### The task
For this exercise, reproduce only the lines from the one holding "Click the highlighted plus to add a template" through the final line of the data below, exactly, and omit pictures.

- - - - -

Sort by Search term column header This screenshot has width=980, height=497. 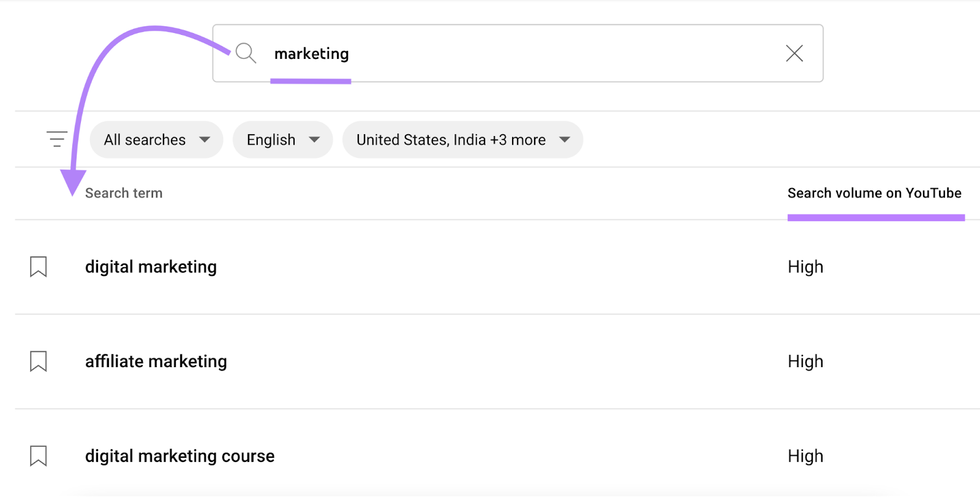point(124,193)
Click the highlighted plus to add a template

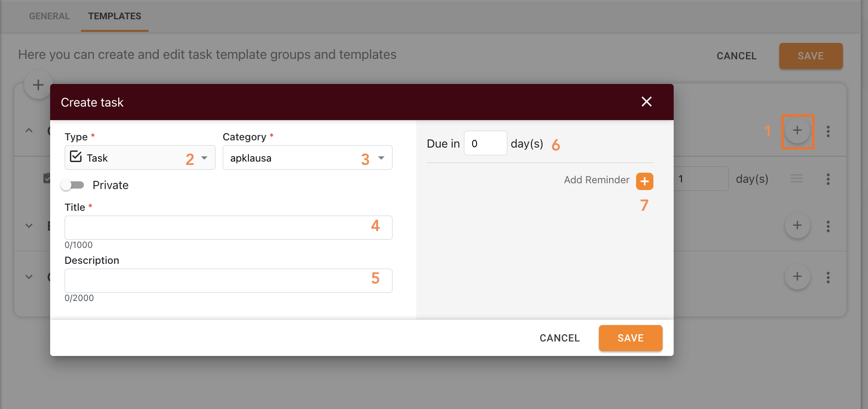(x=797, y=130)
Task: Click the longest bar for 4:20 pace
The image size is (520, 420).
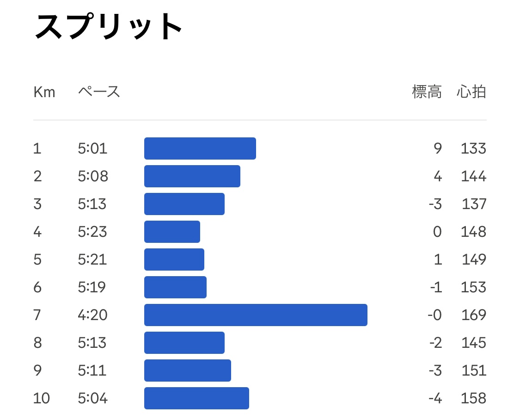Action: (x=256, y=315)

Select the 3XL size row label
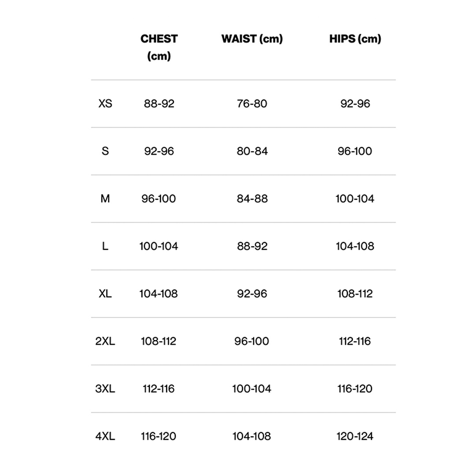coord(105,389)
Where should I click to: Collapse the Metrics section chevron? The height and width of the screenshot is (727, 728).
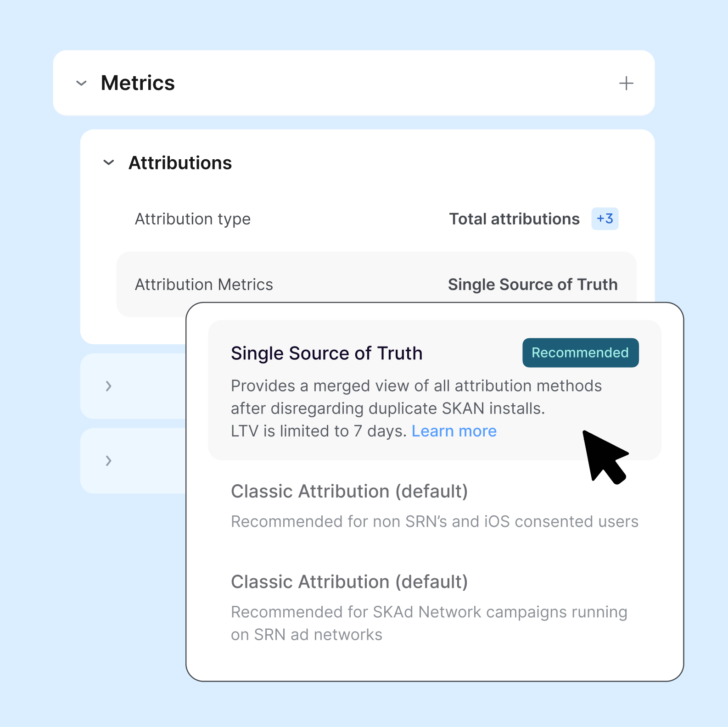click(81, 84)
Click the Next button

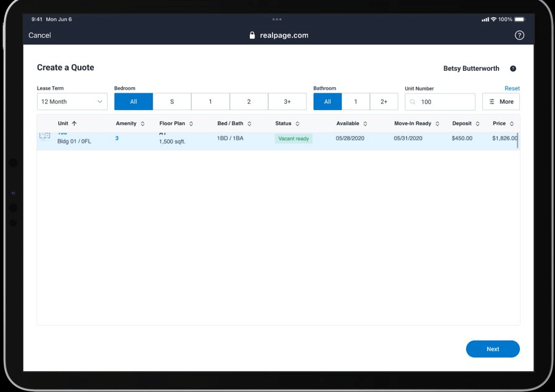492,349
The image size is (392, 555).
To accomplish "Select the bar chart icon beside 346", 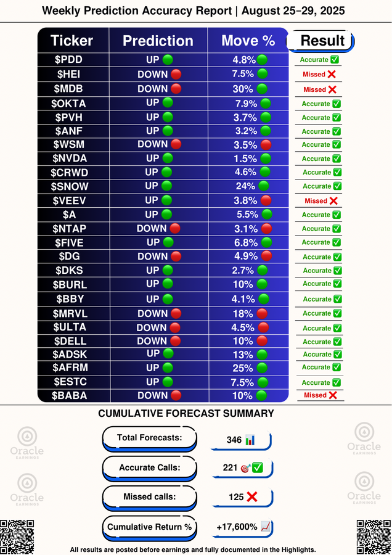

- - - - -

### Written response
Click the highlighted plus to add a template

(x=797, y=130)
Task: Click the longest bar for 4:20 pace
The image size is (520, 420).
Action: (x=256, y=315)

Select the 3XL size row label
coord(105,389)
Where should I click to: Collapse the Metrics section chevron? The height and width of the screenshot is (727, 728).
click(81, 84)
Click the Next button

492,349
The image size is (392, 555).
To accomplish "Select the bar chart icon beside 346", 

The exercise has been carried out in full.